OBJECTIVE: Pick out every line of the rows below that contains the string "Instruction", and copy each one. Case counts.

** begin TASK MATERIAL **

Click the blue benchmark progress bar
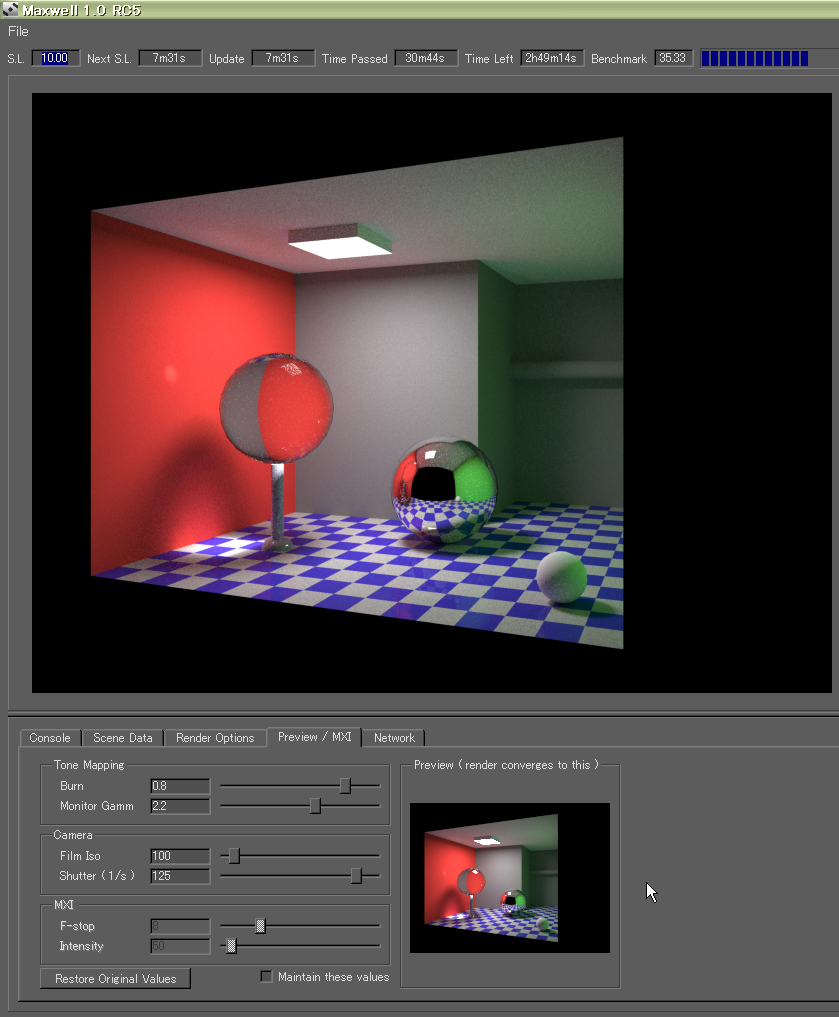Viewport: 839px width, 1017px height. pos(755,58)
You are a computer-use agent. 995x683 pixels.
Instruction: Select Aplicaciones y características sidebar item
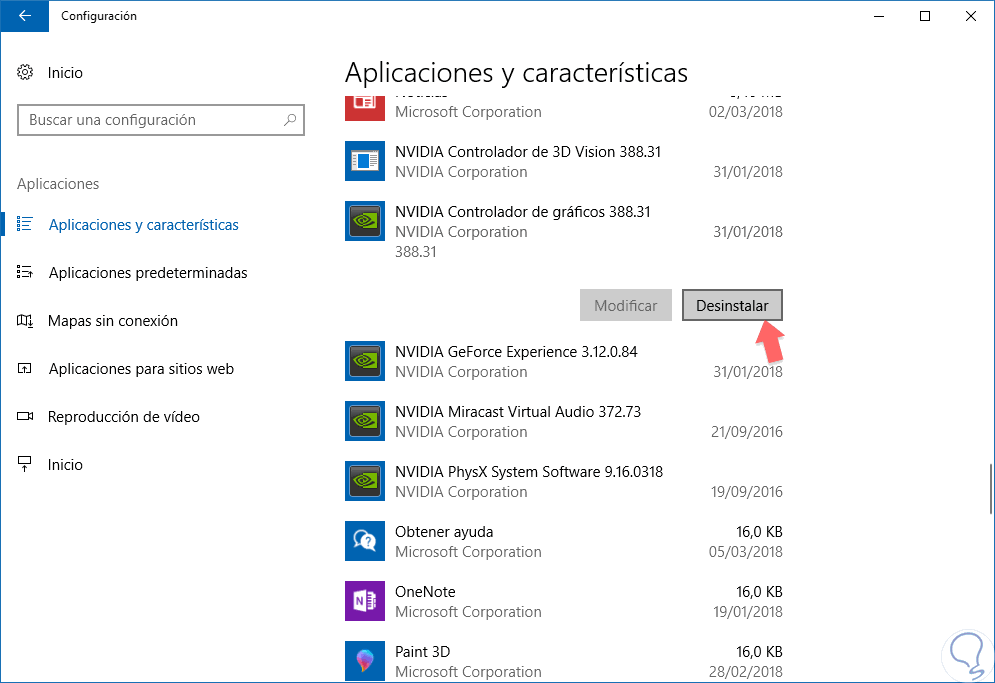pyautogui.click(x=143, y=225)
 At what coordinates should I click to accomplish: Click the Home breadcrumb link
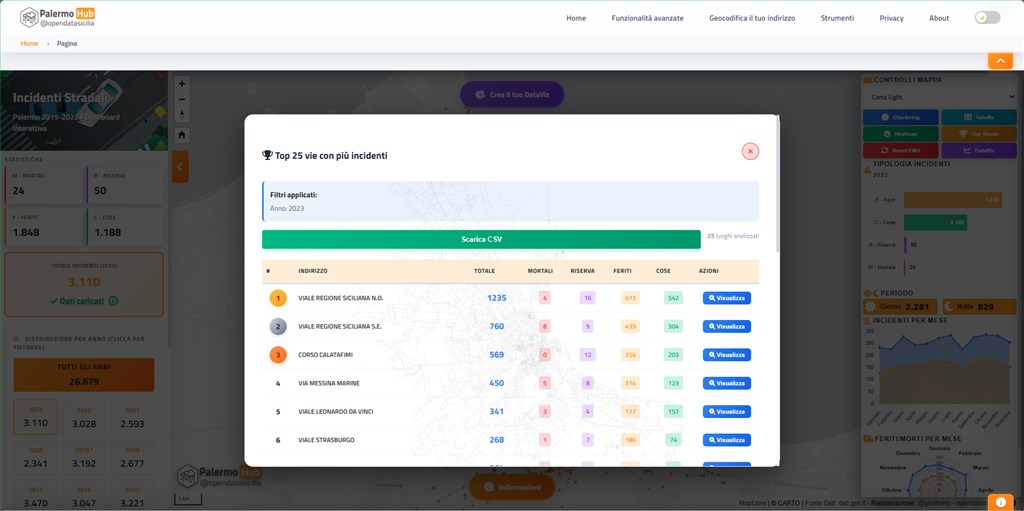pos(30,44)
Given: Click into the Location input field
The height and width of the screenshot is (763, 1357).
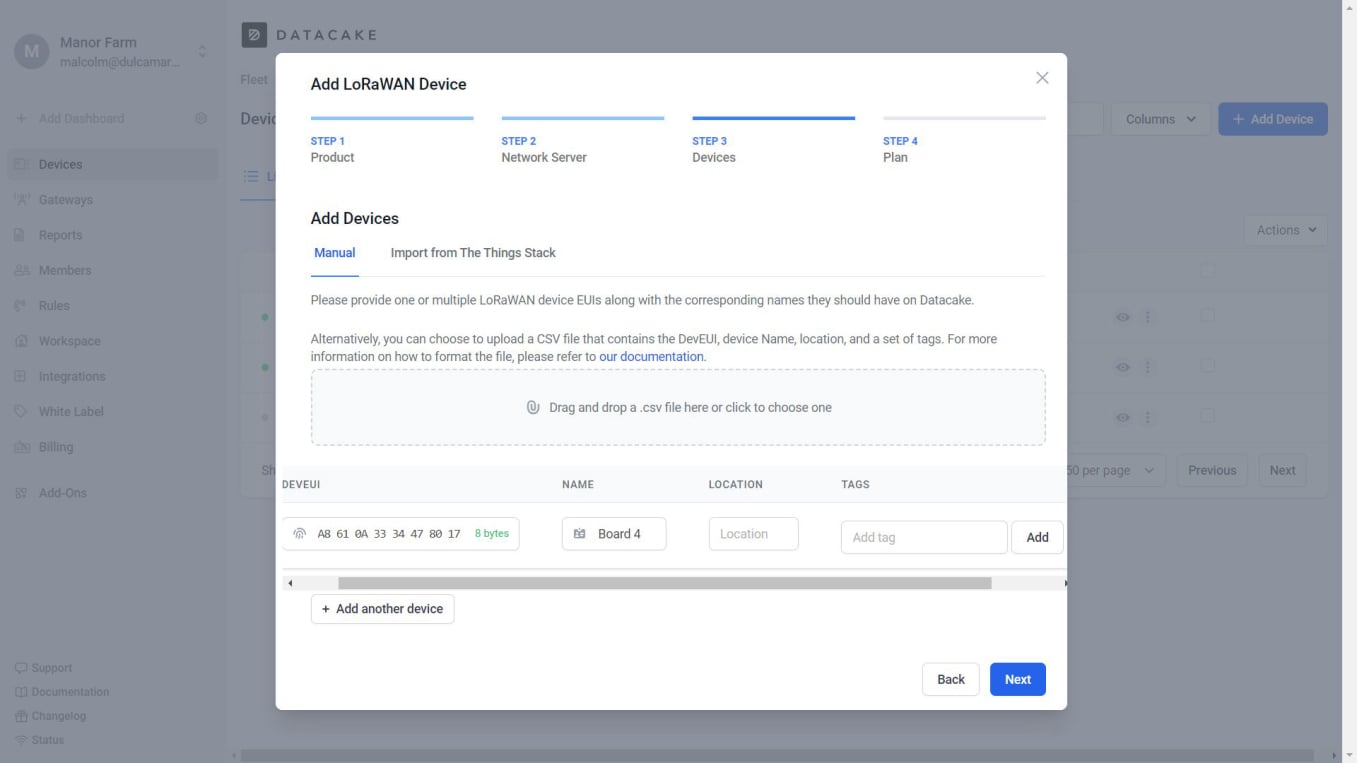Looking at the screenshot, I should (x=753, y=534).
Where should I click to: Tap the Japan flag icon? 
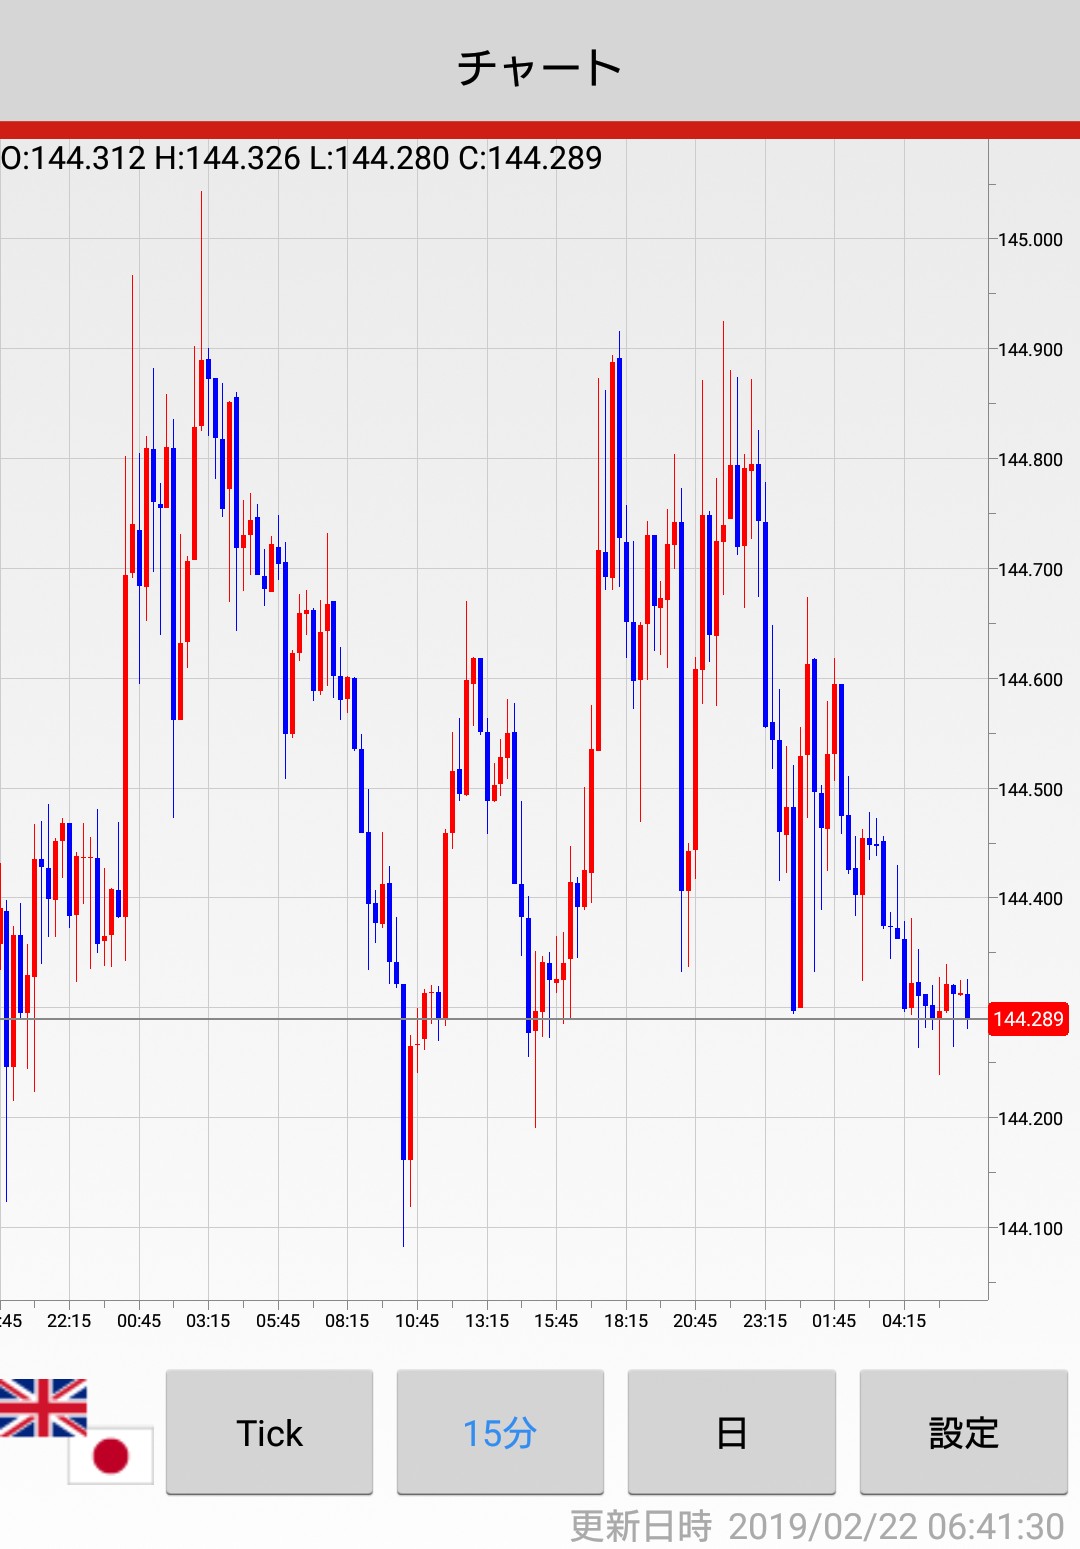click(111, 1455)
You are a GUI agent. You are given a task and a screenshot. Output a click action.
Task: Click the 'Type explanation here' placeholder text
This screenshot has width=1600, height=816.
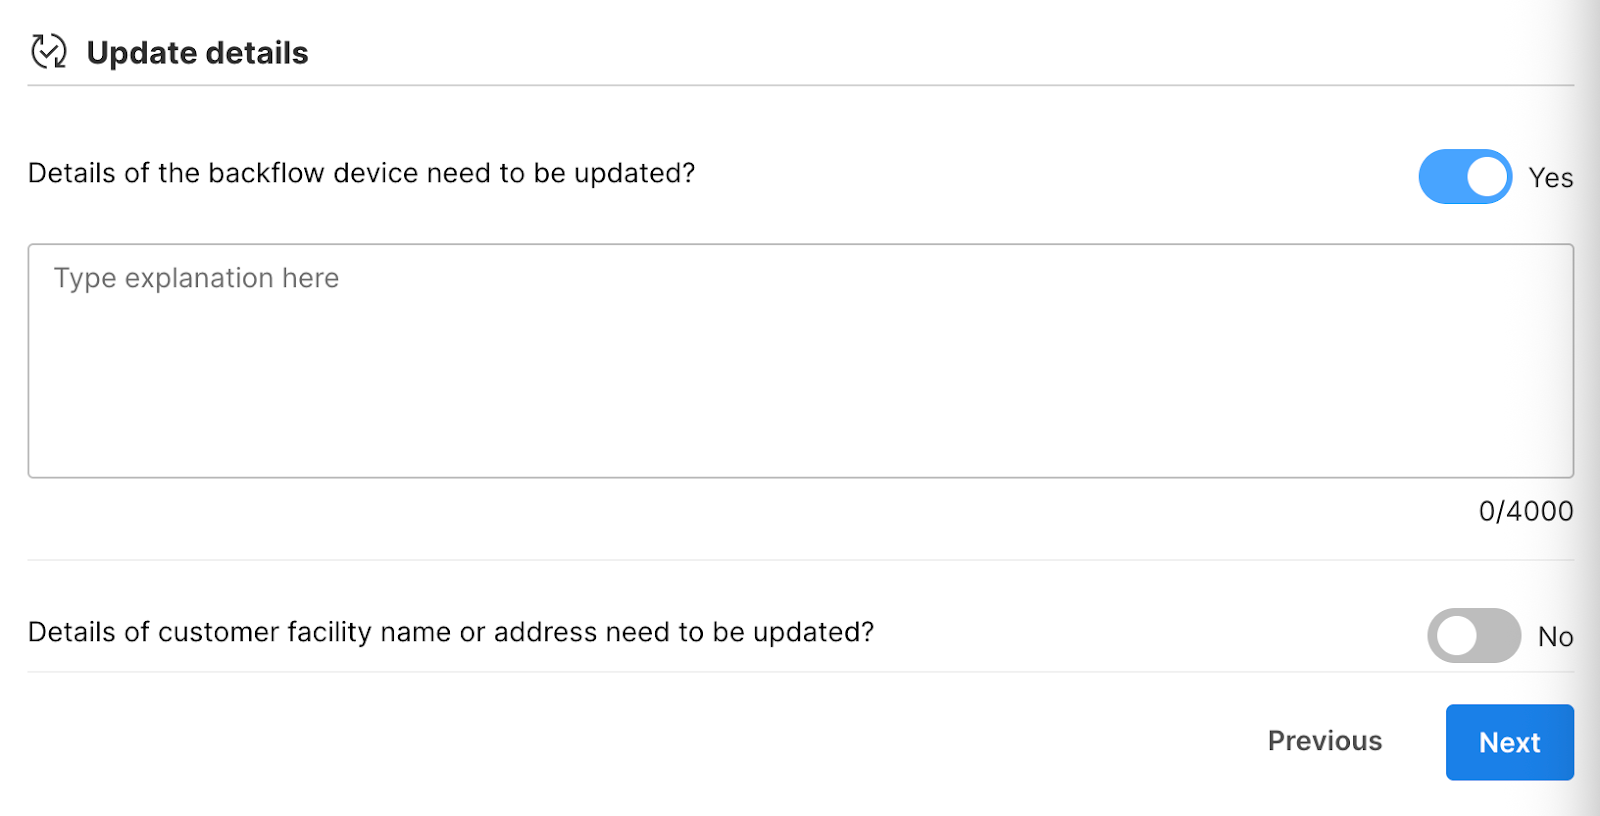pyautogui.click(x=197, y=278)
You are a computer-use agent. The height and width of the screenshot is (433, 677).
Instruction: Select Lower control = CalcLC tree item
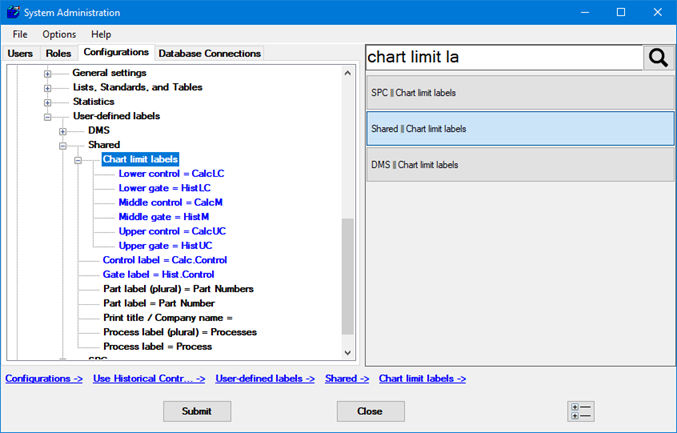[x=171, y=174]
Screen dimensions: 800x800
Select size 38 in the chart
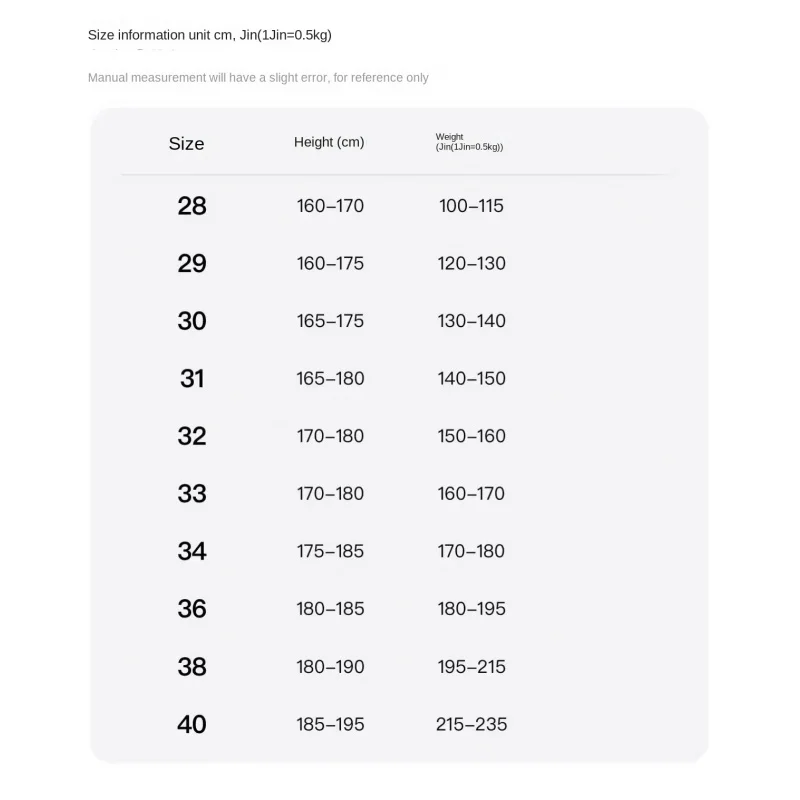tap(192, 666)
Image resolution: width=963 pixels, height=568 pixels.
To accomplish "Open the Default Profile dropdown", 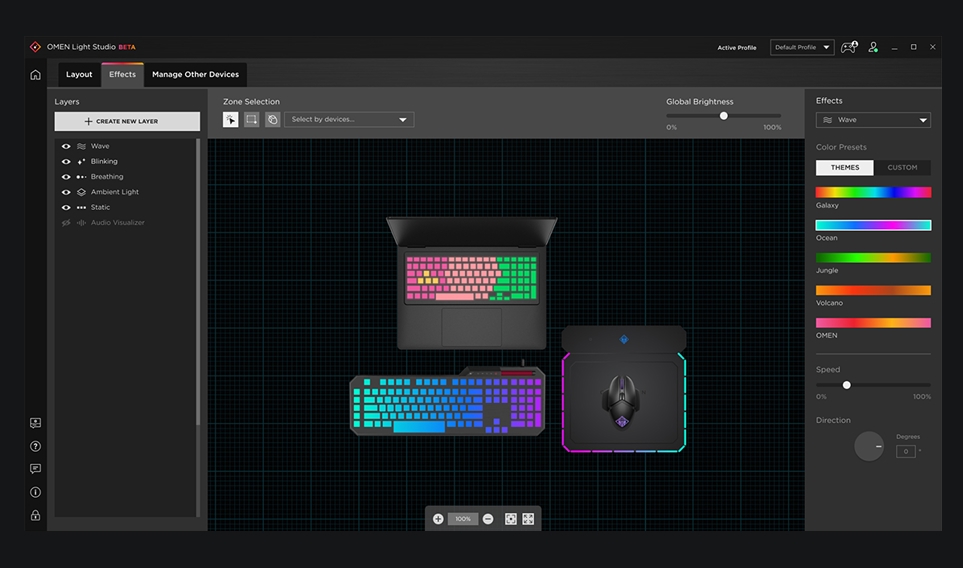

** end TASK MATERIAL **

RESULT OF THIS TASK:
Instruction: Select Aplicaciones y características sidebar item
Instruction: Select Lower control = CalcLC tree item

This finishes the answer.